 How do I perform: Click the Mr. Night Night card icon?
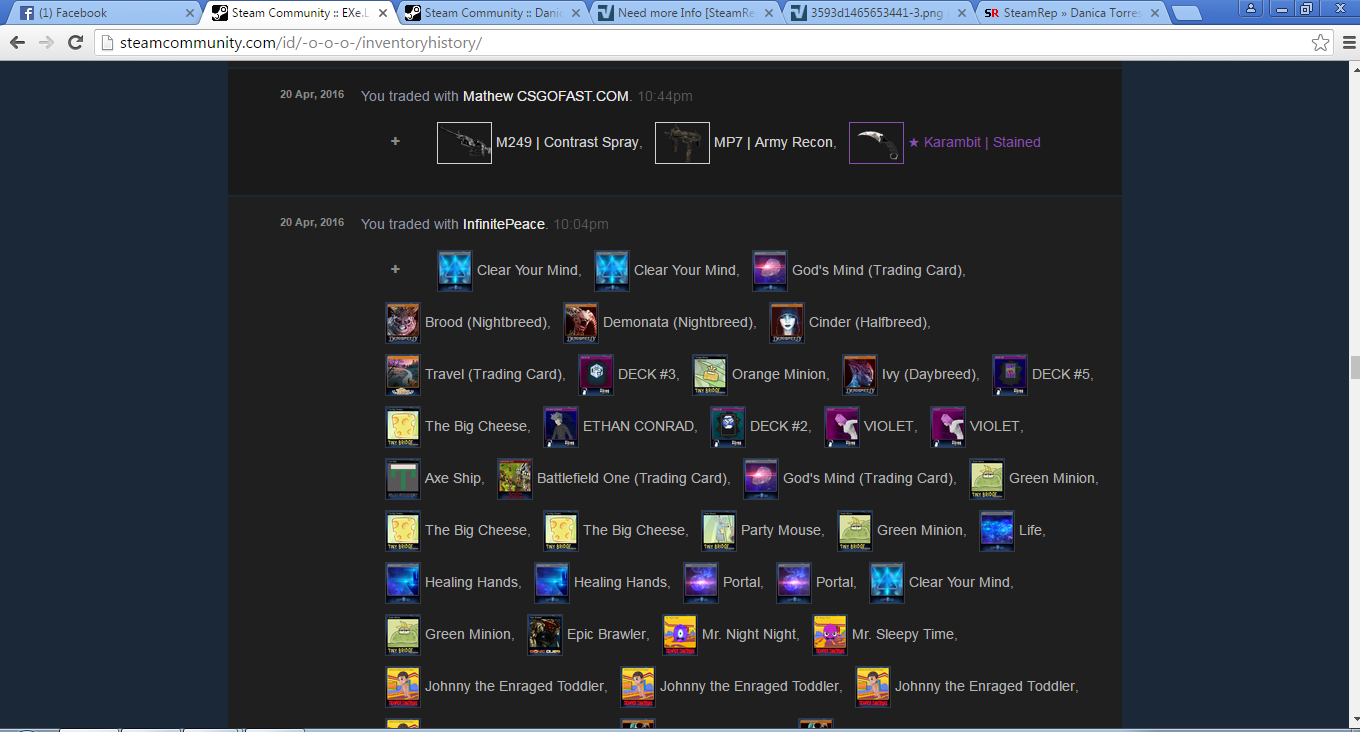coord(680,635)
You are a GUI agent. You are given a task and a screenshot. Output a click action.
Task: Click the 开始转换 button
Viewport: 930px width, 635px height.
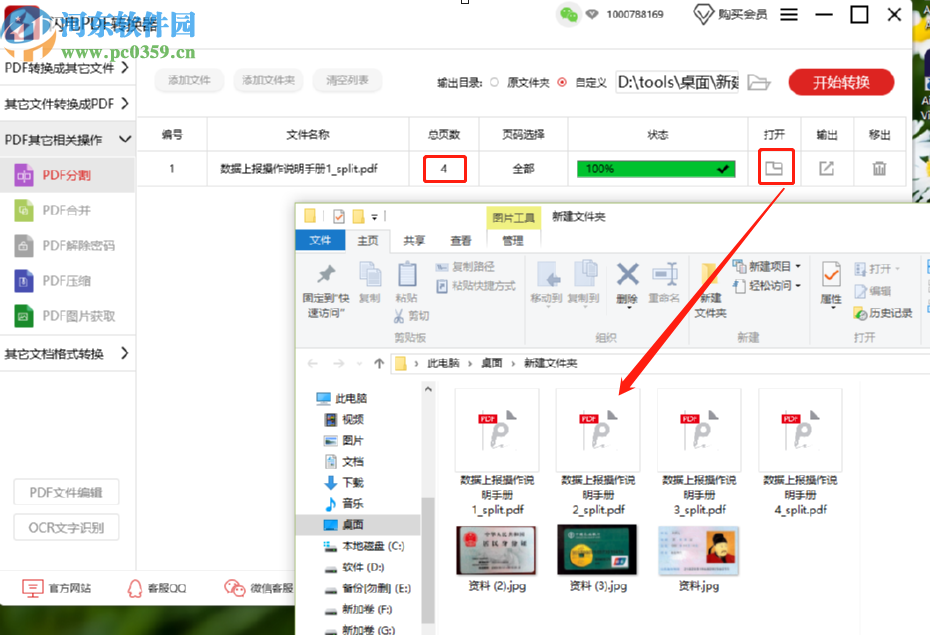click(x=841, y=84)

□ □ □ □ □ □ □

▸ **TASK ITEM**
Only the lines from the one containing "Task: Click the 开始转换 button" through the last line of the data above, both included, belong in the reply, each restated exactly and without pictures.

▸ **WRITTEN RESPONSE**
Task: Click the 开始转换 button
Viewport: 930px width, 635px height.
click(x=841, y=84)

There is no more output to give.